Female guitar makers of WWII the focus of talk Wednesday at Museum of Idaho

Female workers at the Gibson factory in Kalamazoo, Mich., during World War II
I'm probably going to be posting a lot about the exhibit at the Museum of Idaho GUITAR: The Instrument that Rocked the World, which opened last Friday.

This Wednesday at 7, the first guest speaker is John Thomas, author of "Kalamazoo Gals: A Story of Extraordinary Woman and the Gibson 'Banner' Guitars of WII."

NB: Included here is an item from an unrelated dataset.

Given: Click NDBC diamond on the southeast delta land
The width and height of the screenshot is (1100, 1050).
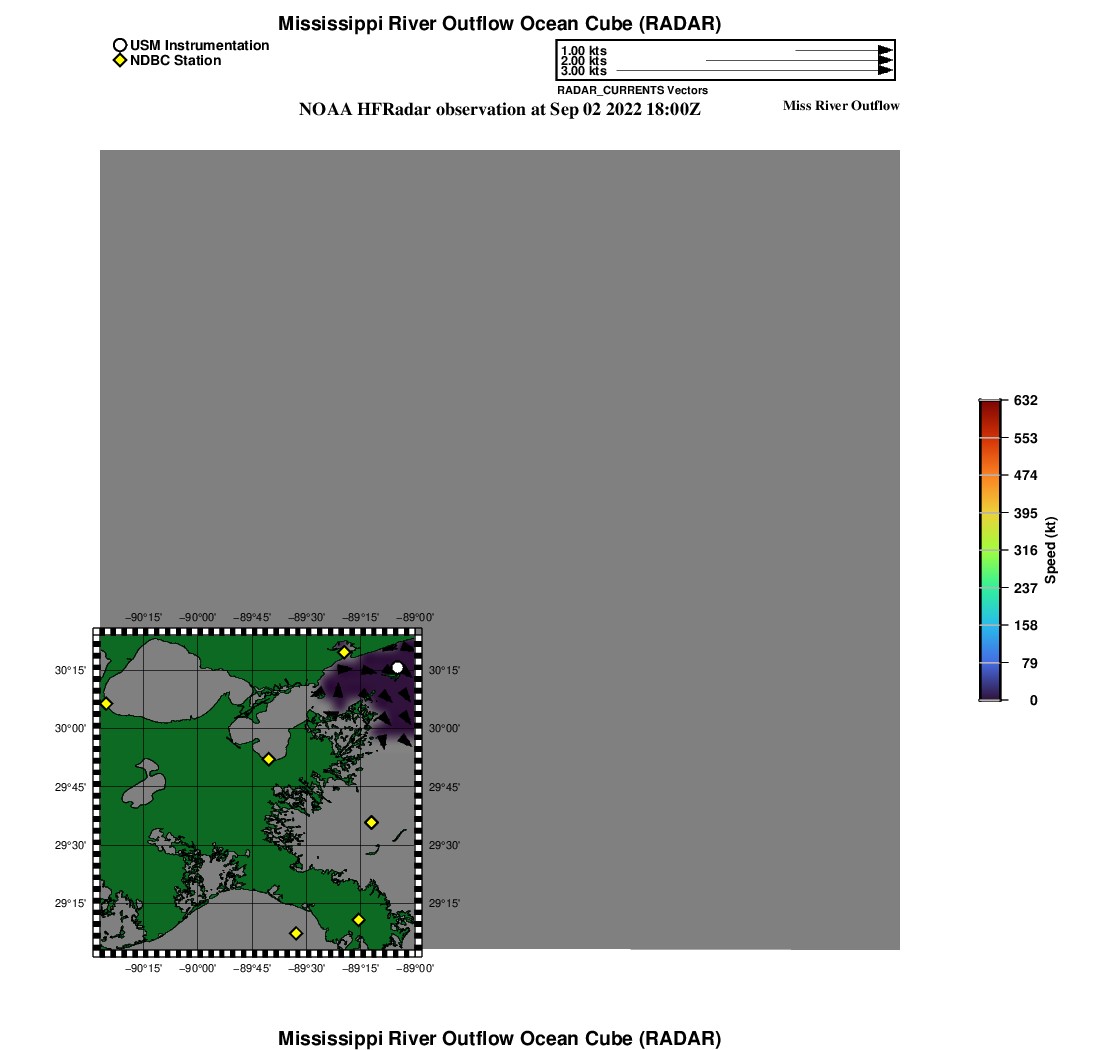Looking at the screenshot, I should tap(358, 920).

While history had it that Gibson shut down production at its Kalamazoo, Mich., factory during World War II, Thomas was intrigued by a photo of seventy women sitting in four rows in front of the factory in the mid-1940s. He set out to find at least one of the women in the photograph and ended up finding a dozen. Despite denials that endured into the 1990s, Gibson employed a nearly all female workforce to build thousands of wartime guitars and marked each with a small, golden "banner" pronouncing that "Only a Gibson is Good Enough." The banner appeared on the guitars at the moment those women entered the factory in January 1942 (coincidentally, the big hit on the pop charts then was Glenn Miller's "I've Got a Gal in Kalamazoo.") The banner disappeared at the end of 1945 when the war ended, the soldiers returned, and most of the Kalamazoo Gals ceded their guitar making jobs back to their male predecessors.

Thomas' talk will be in the Maeck Family Foundation Education Center (in the same parking lot of the museum.)